In a fortnight's time I will be sitting on a plane, on my way to Athens.

I've planned my route and booked almost all my accommodation, and I've sorted out a lot of information on things like bus routes and ferry schedules.  I've treated myself to a better camera than the toy one I've been using for the last couple of years, and a new sketchbook.  I'm a bit nervous, now the time is getting close.  I'm also very excited.

I am at something of a crossroads in my life.  I’ve been made redundant, I’ve recently been diagnosed with a life-long and serious medical condition; things I'd been certain of have changed irrevocably.  Suddenly my life has been reshaped, and perforce also seems shorter and more prescribed (and indeed proscribed, too) than I ever imagined it would be.  On top of that, in December of this year I will turn fifty.   

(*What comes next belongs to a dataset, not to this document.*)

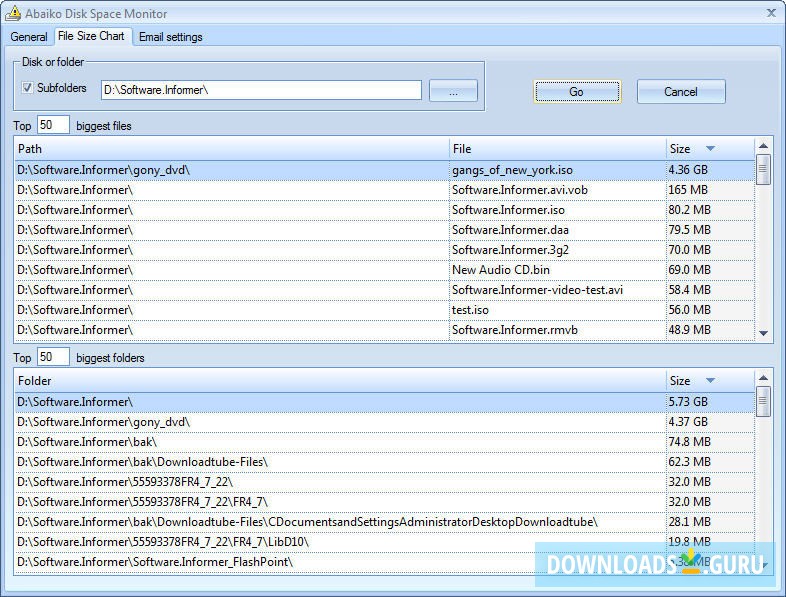Click the File column header
This screenshot has height=597, width=786.
pos(556,149)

I may never have another opportunity as good as this to set aside the demands of regular wage-earning, and the expected cautious behaviour of the middle-aged, and risk doing something that excites me and me alone.  And with my age and my altered health in mind, the idea of travelling alone, trying to fulfil a challenging project, becomes a kind of mid-life rite-of-passage.  

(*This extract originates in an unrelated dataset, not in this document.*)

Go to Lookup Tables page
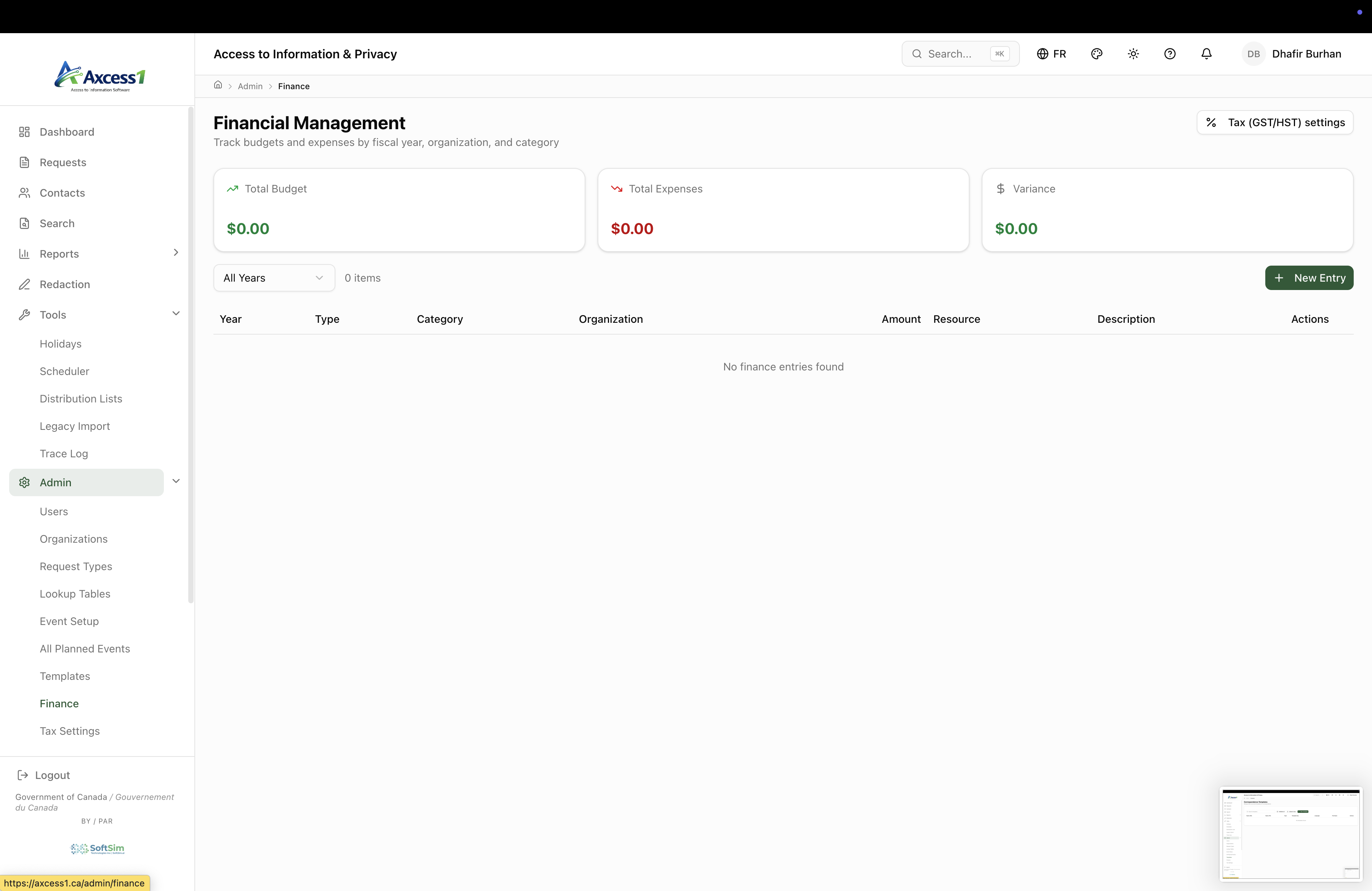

Can I still do something like this at all?  Am I going to be okay, setting off on this daft month of travelling as if I were still 23?

And then that question prompts a deeper one in me, of whether I'll be able to face the next stage in my life with a spirit of hope and adventure, or have to accept lowered hopes and narrowed horizons from now on. 

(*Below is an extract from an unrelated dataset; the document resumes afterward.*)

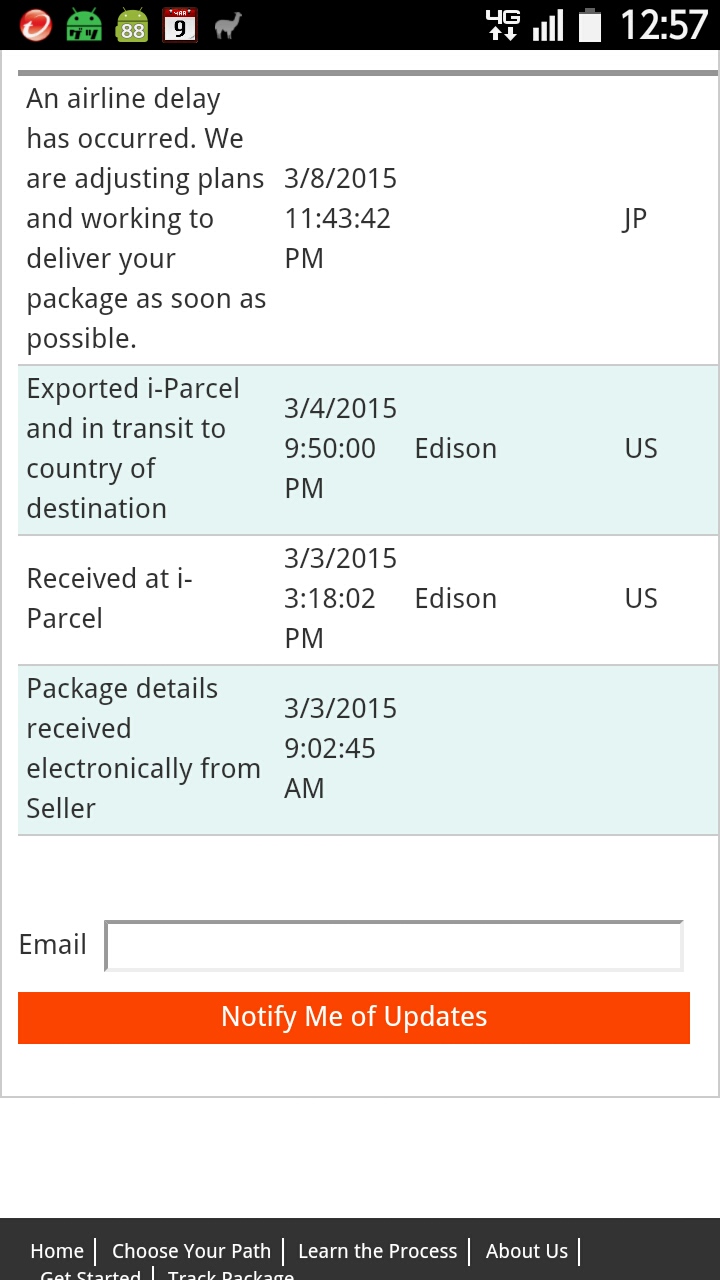Open the Home footer link
Screen dimensions: 720x1280
pos(57,1251)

I want to find out again who I am and what makes my life feel worthwhile.  I want to prove to myself that I can still meet a challenge, instead of running away from it and hiding.

The chances are that I am now getting on for 2/3 of the way through my time on this earth.  I do not want my remaining years to be lived with the shutters drawn. 

Since the Greek government has now quit and called elections for mid-September, I'm going to be travelling during the last stage of the election campaign, and into its aftermath.  The BBC are suggesting that polling day will be the 20th, when I'm expecting to be staying on Poros, one of the islands of the Saronic Gulf.  So that will be an interesting additional thing going on.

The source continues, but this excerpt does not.